CONSIGNE » Résumez en deux phrases l'article ci-dessous sur le chômage.

TEXTE EXTRAIT »

C’est la première préoccupation des Français. La lutte contre le chômage a été le premier déterminant du choix des électeurs, 50% d'entre eux plaçant cette thématique en tête, selon un sondage TNS-Sofres réalisé dimanche. La publication des derniers chiffres du chômage de l’actuel quinquennat, en hausse, est l’occasion de faire le point sur ce dossier si sensible. Quel est le bilan de Nicolas Sarkozy sur le front du chômage ? Europe1.fr a fait les comptes.

En mars, la mauvaise tendance se confirme

Pour le onzième mois consécutif, le chômage a augmenté en France selon les chiffres du ministère du Travail. 16.600 nouveaux demandeurs d’emplois ont été recensés en mars 2012, ce qui porte à 2,884 millions le nombre de personne au chômage. Si on inclut les demandeurs ayant une activité réduite, Pôle emploi comptait 4,309 millions d'inscrits fin mars, soit 30.700 de plus que le mois précédent.

Avec onze mois consécutifs de hausse du chômage, le bilan de la dernière année du quinquennat Sarkozy est  en effet sans appel : le nombre des demandeurs de catégorie A, c’est-à-dire sans activité, a crû de 7,2%. Mais qu’en est-il sur cinq ans ?

Une hausse de 35% sur cinq ans

Lorsque Nicolas Sarkozy arrive au pouvoir, en mai 2007, le taux de chômage est de 8% de la population active. L’été 2007 est encourageant avec une baisse du chômage mais la courbe s’inverse dès le début de l’année 2008 et cette tendance ne changera plus. L’effondrement de la banque Lehmann Brothers et la crise financière sont bien évidemment passés par là.

Sur cinq ans, Pôle Emploi a enregistré 747.000 chômeurs de plus en métropole, un chiffre en  hausse de 35%. Si on cumule les catégories A, B et C, le nombre de chômeurs supplémentaires monte à 1,078 million, toujours en hausse de 35%.

Qui a payé le prix fort de la crise ?

Une série de lignes:
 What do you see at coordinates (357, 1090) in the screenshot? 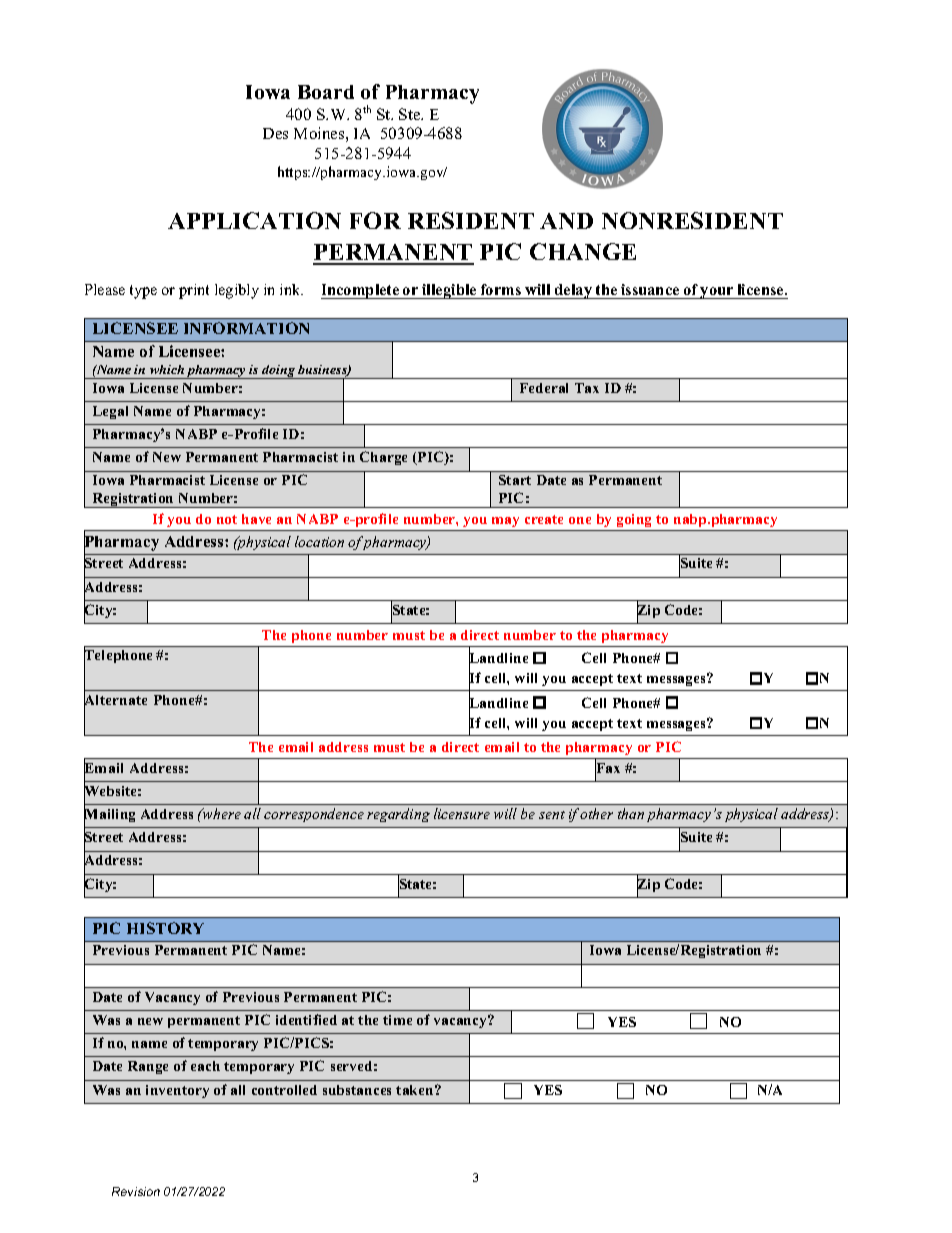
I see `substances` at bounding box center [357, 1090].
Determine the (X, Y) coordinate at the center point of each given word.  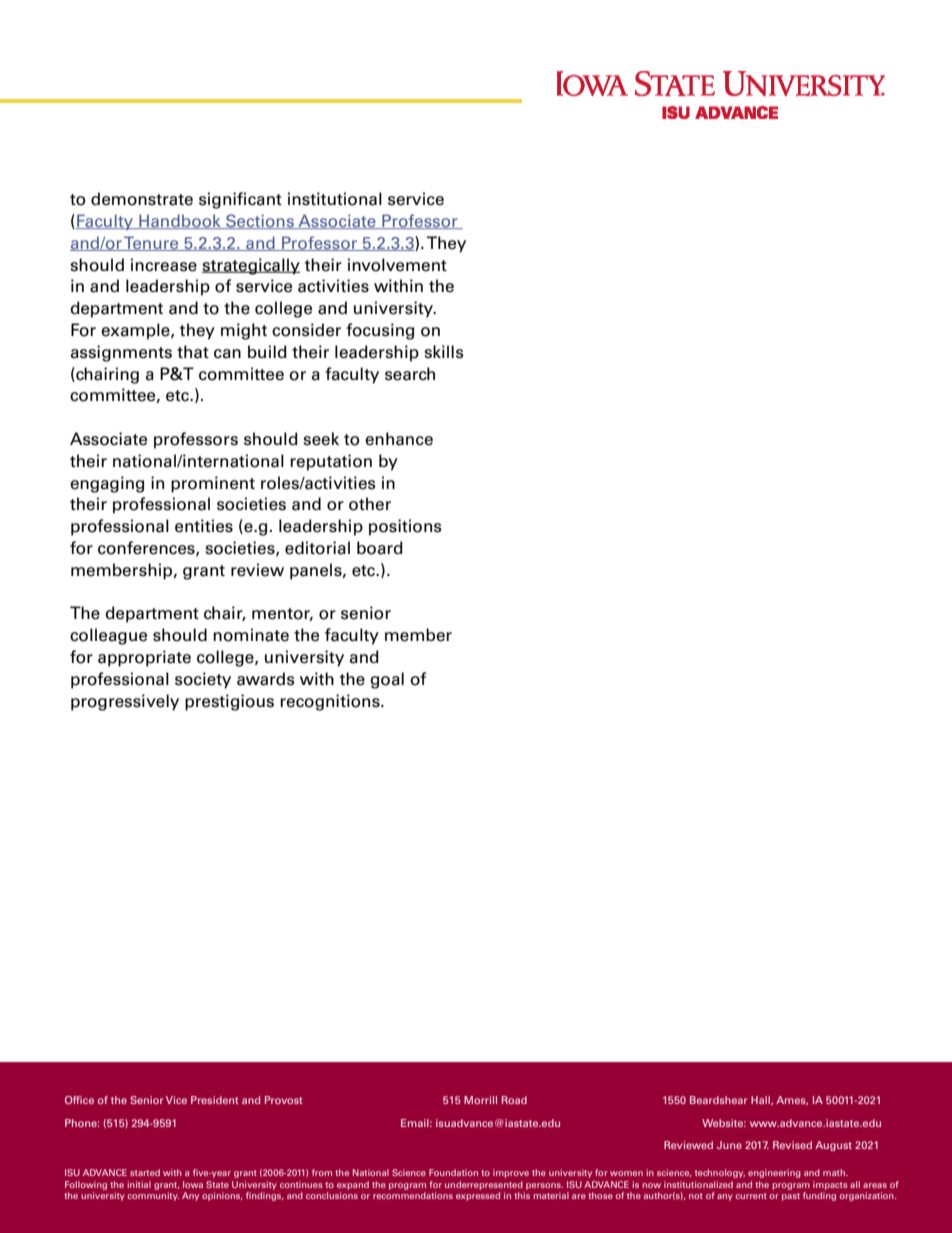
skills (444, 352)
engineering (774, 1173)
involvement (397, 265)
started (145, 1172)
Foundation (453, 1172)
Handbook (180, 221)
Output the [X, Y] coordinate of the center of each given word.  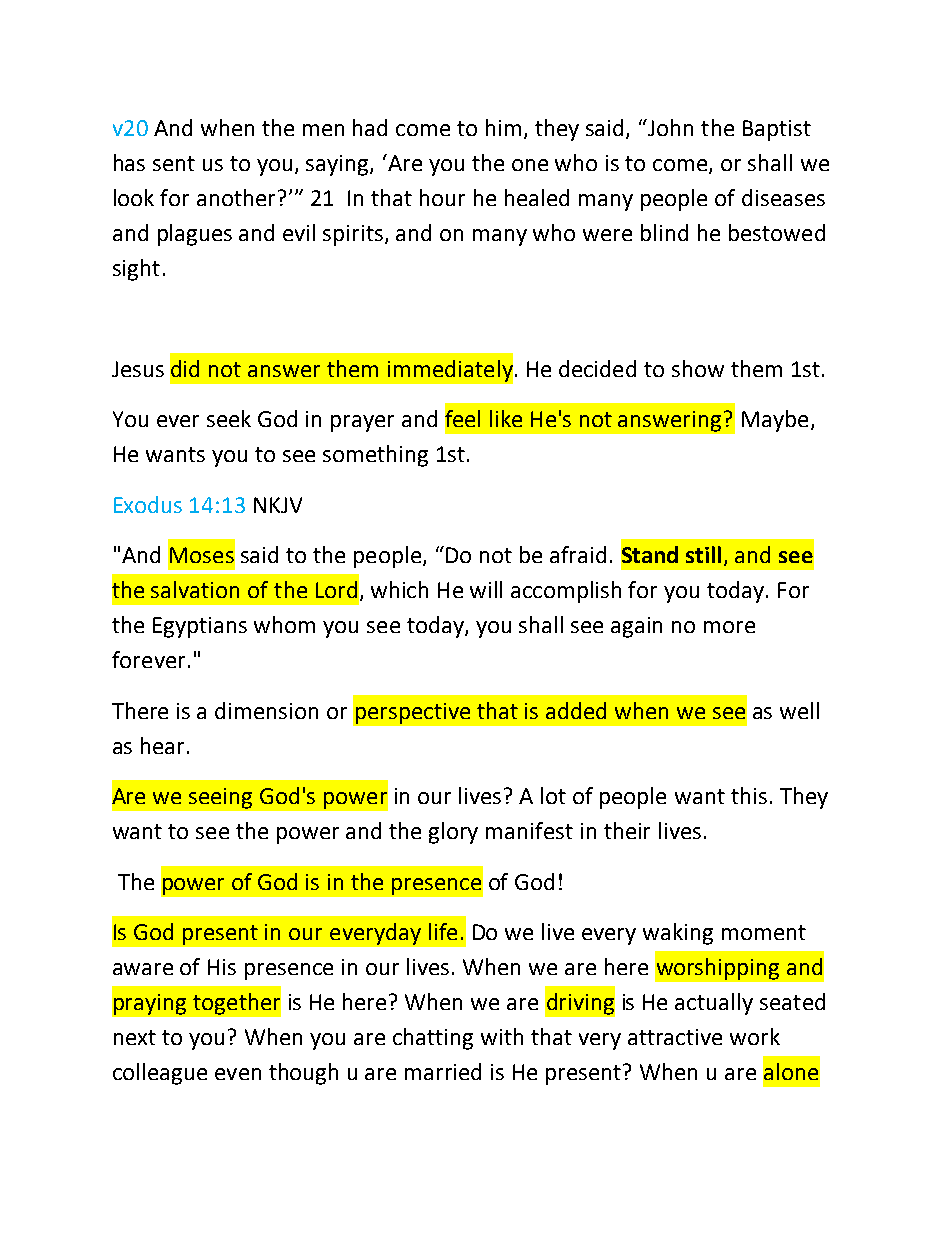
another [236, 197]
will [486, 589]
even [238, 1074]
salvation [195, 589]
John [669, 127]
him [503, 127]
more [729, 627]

CORRIGÉ » En mars 2012, le chômage a augmenté en France pour le onzième mois consécutif, avec 16.600 nouveaux demandeurs d'emploi, ce qui porte à 2,884 millions le nombre de personnes au chômage. Sur les cinq ans du quinquennat de Nicolas Sarkozy, Pôle emploi a enregistré 747.000 chômeurs de plus en métropole, soit une hausse de 35%.